Baca-Oehlert noted that past education cuts from the Great Recession, totaling $8.1 billion, still harm our students today. “Difficult budget decisions shouldn’t continue to be made on the backs of Colorado students and educators. The Colorado Legislature did that 10 years ago and we’ve never recovered. We need to treat this downturn differently and continue to prioritize educators, schools and students,” Baca-Oehlert added.
Baca-Oehlert said the key to minimizing K-12 education cuts is keeping the Budget Stabilization Factor flat. Even if the BS Factor remains flat, it still amounts to a $572 million cut to our students and educators for the next school year. Before further cuts to the K-12 education system are even considered, she said the legislature must first:
- Pass an Emergency Tax Relief bill to raise revenue;
- Pause the accountability system and redirect funds currently allocated to some grants and mandates in order to free up local resources;
- Make cuts to other departments so that education is not bearing the majority of the burden.
“Our students, many of whom come from high-trauma and high-poverty situations, don’t need their lives impacted further. They need stability,” said Cody Childers, a middle school English teacher in Cortez. “Every single cut impacts us tremendously.”
In a new CEA poll, Colorado voters agreed public schools and educators are worthy of more public support and investment. When asked to consider budget cuts to public services, most voters ranked K-12 public school funding as one of the last things to cut. In the same poll, when voters were offered three possible options on how to close the state’s $3 billion state budget shortfall, 81% preferred increasing taxes over cutting K-12 public school funding, with 68% preferring to increase taxes only on those making over $250,000.
“We hear everyone say, ‘We’re all in this together.’ It’s time to put our money where our mouth is. We must welcome students back to a more equitable, safe, and dynamic learning environment,” said Marilyn Winokur, chair of Coloradans for the Common Good. CCG, along with CEA, endorses Fair Tax Colorado to place Initiative #271 on the election ballot to give tax relief to 95% of Coloradans while raising critical revenue for education and other vital public services.
Colorado educators are going above and beyond under unbelievable circumstances to meet student needs since in-person instruction and learning was cancelled due to the pandemic.
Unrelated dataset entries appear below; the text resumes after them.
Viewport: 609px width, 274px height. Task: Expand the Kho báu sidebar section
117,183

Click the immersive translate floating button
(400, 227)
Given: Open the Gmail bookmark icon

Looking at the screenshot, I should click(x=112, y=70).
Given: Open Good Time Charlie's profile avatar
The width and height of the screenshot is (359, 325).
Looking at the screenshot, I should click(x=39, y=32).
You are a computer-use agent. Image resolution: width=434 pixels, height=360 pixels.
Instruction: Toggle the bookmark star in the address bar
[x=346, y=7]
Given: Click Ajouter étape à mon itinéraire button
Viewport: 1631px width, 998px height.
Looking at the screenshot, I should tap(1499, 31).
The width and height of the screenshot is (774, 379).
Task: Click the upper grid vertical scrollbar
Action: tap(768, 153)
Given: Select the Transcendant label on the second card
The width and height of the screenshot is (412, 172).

Denver teacher Monica Hunter said distance learning is not a long-term solution and her students who have lost valuable face-to-face, in-person instruction time will require additional supports and resources to catch up.
“Specialized services such as social workers, counselors and psychologists were already stretched thin before COVID-19 and we know many students are dealing with new traumas,” said Hunter, who teaches at a Title I school. “These are unprecedented times but no matter what, education must prevail.”
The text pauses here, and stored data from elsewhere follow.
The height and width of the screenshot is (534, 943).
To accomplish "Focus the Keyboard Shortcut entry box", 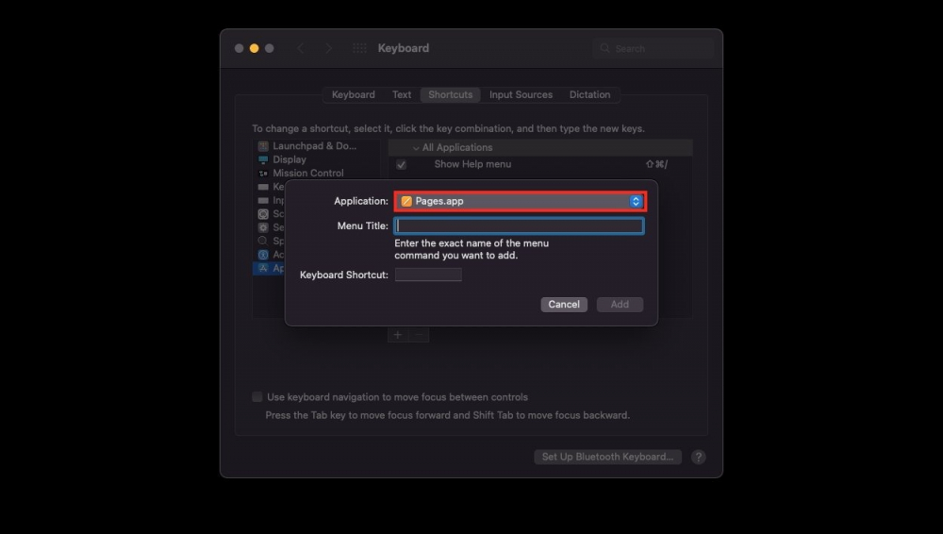I will pyautogui.click(x=428, y=275).
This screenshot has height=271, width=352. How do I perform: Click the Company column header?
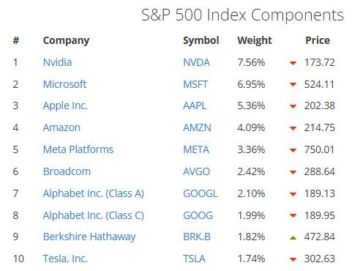point(66,40)
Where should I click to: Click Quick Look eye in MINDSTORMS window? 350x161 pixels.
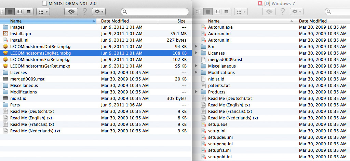coord(71,12)
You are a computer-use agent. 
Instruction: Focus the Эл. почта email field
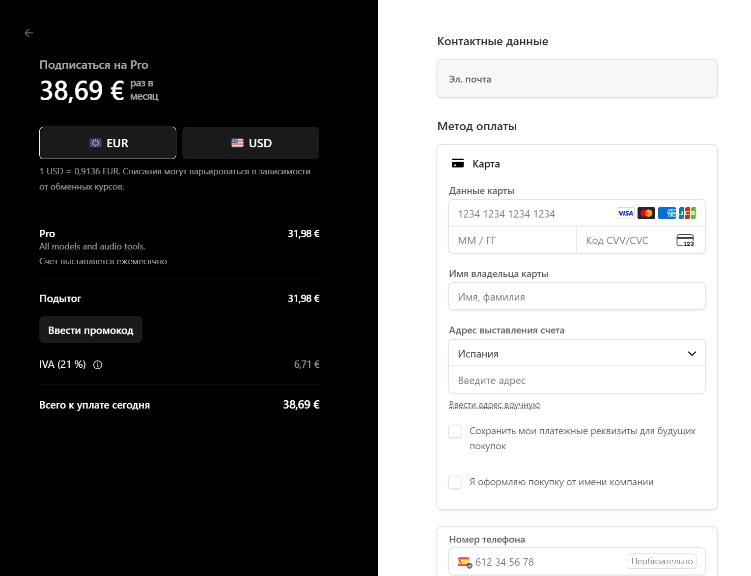tap(577, 79)
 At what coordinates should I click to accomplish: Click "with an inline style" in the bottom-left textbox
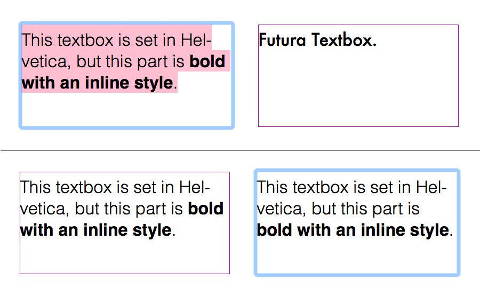click(96, 230)
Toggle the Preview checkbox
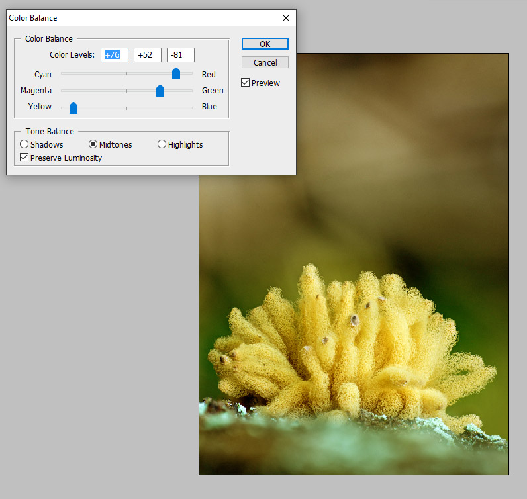 coord(246,83)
In CEA’s voter poll, a clear majority of voters responded that schools should prioritize classroom instruction that focuses on teaching to close student learning gaps over everything else when students return to school, including standardized testing.
Baca-Oehlert reviewed the long-lasting effects of severe budget slashing from only a decade ago: more educators leaving the profession; fewer college students choosing to study education; four-day school weeks; lack of access to mental health supports; larger class sizes and fewer class offerings. “The further cutting of school budgets will harm our students for the next decade and beyond. Tough decisions are required but balancing another budget crisis on the backs of our students, educators and schools is simply not an option.”